Making handwriting practice fun and engaging is key to helping kids develop a love for writing by hand. According to The OT Toolbox, activities that get kids up and moving while practicing writing letters and words can make it a more rewarding experience ( For example, have kids practice writing letters with their finger in a tray of sand or flour. The tactile feedback can make writing more enjoyable. Let kids write using glow sticks in a dark room or outside at night for a unique twist. What Do We Do All Day? recommends writing on different surfaces like sidewalks with chalk or windows with dry erase markers to add variety ( Making writing practical by having kids create grocery lists, thank you notes or birthday cards also makes the skill seem more useful and rewarding in daily life.

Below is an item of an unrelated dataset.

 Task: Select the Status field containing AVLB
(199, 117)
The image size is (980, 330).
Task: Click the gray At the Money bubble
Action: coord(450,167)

The Importance of Balancing Digital and Handwriting Skills

In today’s digital age, it’s important for students to develop competency with technology and keyboarding skills. However, completely replacing handwriting with typing can be detrimental. Studies show the cognitive benefits of handwriting lead to improved academic performance across subjects ( A balanced approach is ideal, incorporating both handwriting and typing at appropriate stages.

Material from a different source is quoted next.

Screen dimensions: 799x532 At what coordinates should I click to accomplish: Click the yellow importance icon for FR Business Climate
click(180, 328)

Handwriting should be focused on in early elementary school to build critical fine motor and literacy skills. Research shows letter formation through handwriting improves letter recognition and leads to better reading and writing abilities ( Around 3rd-5th grade is a good time to introduce typing skills, while still reinforcing handwriting. By middle school, students can transition to more typing for lengthier assignments. However, continuing handwriting practice a few times a week maintains those lifelong benefits. Educators should aim to strike the right balance for students to excel both digitally and manually.

Overcoming Resistance

Some students may be resistant to practicing handwriting, especially if they struggle with it or find it boring. There are several effective ways to encourage participation and make handwriting practice more appealing:

Make it fun by incorporating games or activities that incorporate writing letters, words or sentences. For example, playing games that have a handwriting component can make the task more enjoyable. Changing up writing implements (markers, gel pens, chalk on sidewalk, etc.) can also make writing more exciting.

Connect writing to their interests by having students write about subjects they are passionate about, or by incorporating handwriting into activities related to their hobbies. Writing letters to friends and family can also increase engagement.

Use positive reinforcement when they do participate, and avoid scolding or punishment if they are reluctant. Provide just the right amount of encouragement and praise.

Focus on improvement, not perfection. Celebrate small successes and milestones to build confidence.

Allow some autonomy by giving a choice of writing prompts or tools. This can increase their sense of control.

Make sure to take short breaks during long writing tasks to prevent fatigue, frustration or boredom from setting in.

Incorporate multisensory techniques like writing letters with clay, Wikki Stix, or in sand/shaving cream. The novel textures can increase interest.

Overall, maintaining a sense of fun, providing the right supports, connecting writing to their interests, and praising effort are key ways to overcome resistance. With patience and creativity, you can nurture their enjoyment of writing.


As we’ve discussed, teaching children handwriting has many developmental benefits beyond just learning the mechanics of letter formation. Handwriting encourages critical thinking, activates the brain, builds fine motor skills, promotes literacy, and provides a creative outlet for self-expression. By taking the time to nurture this ability in kids, we are setting them up for success in school and beyond.

While digital devices have their place in learning, parents and teachers shouldn’t overlook the importance of putting pen to paper. Carve out time each day for writing practice by having kids copy letters, words, or sentences. Make it fun by using engaging prompts, colored pens, or unique paper. Be patient and celebrate progress. Remind children that their unique handwriting style is a reflection of themselves. With consistent, positive reinforcement, they can master and take pride in this foundational skill.